Le fantôme de Mai 68

Confus jeunisme

Au cours de la campagne électorale 2007, pour les présidentielles et les législatives qui ont suivi, Mai 68 a été accusé de tous les maux. Nicolas Sarkozy, qui n'a peur de rien, a même imputé aux participants de ces événements les dérives du capitalisme et les salaires astronomiques des patrons de multinationales. On pourrait aussi accuser Mai 68 des conséquences dramatiques du Tsunami de 2004 du fait de l'origine, à cette époque, du développement du tourisme de masse.

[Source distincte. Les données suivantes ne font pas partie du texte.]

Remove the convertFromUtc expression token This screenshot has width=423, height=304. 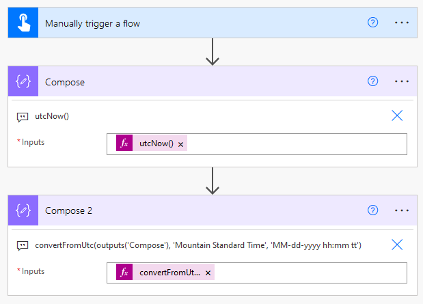pos(207,273)
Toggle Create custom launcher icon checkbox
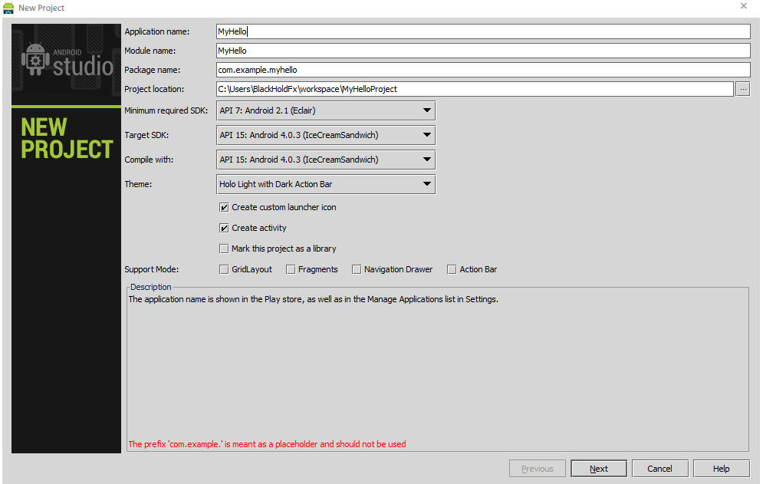Screen dimensions: 763x484 pyautogui.click(x=224, y=207)
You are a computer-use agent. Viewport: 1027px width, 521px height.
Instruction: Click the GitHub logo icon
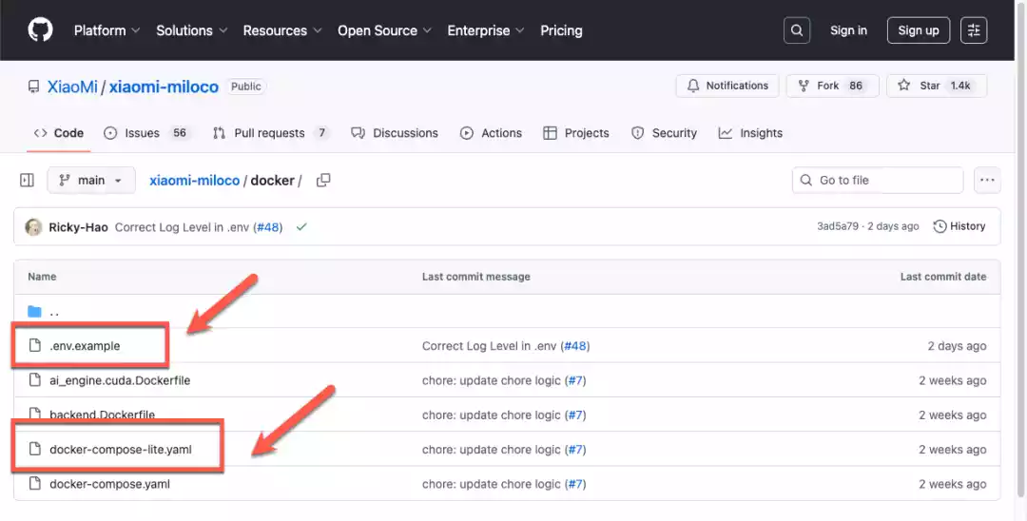tap(40, 30)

Le raccourci concerne surtout le fait que la génération 68 est aujourd'hui âgée d'une soixantaine d'années. Les personnes au sommet de la hiérarchie correspondent en effet à cette génération par simple effet d'ancienneté. On reconnaît ici les revendications de certains trentenaires qui rongent leur frein en développant depuis quelque temps une argumentation sur ce thème, imitant les yuppies des années 1980 qui faisaient leur plan de carrière en se voyant, à l'époque, en haut de l'affiche à quarante ans. Mais même Nicolas Sarkozy a dû attendre la cinquantaine pour y arriver. Et, pour les postes les plus élevés comme le sien, il n'y a qu'une place à prendre. En outre, si les trentenaires actuels imaginent arriver à renverser les cinquantenaires juste arrivés au pouvoir en masse aujourd'hui, ils risquent de déchanter. Car l'arrivée au sommet de cadres encore jeunes a une conséquence implacable. Ils y restent longtemps. Les jeunes cons qui ont développé cette idéologie jeuniste au plus grand profit de leurs aînés viennent d'en prendre pour vingt ans.

Contradictions

Déjà, dans en 1985, le livre de Ferry et Renaud, La pensée 68, utilisait cette référence soixante-huitarde. C'était davantage un argument éditorial qu'une réalité historique. Les auteurs critiqués (Foucault, Althusser, Derrida, Bourdieu, Deleuze) avaient une portée beaucoup plus académique. Le sous-titre du livre La pensée 68 : « Essai sur l'antihumanisme contemporain », faisait référence explicitement aux conséquences directes ou indirectes du structuralisme ou du post-modernisme. Il s'agissait du dernier avatar universitaire d'un discours critique post-marxiste, identifiant l'humanisme à l'individualisme (petit) bourgeois, dans la lignée de Sartre et de Barthes. Mais la relation avec Mai 68 était en fait assez faible.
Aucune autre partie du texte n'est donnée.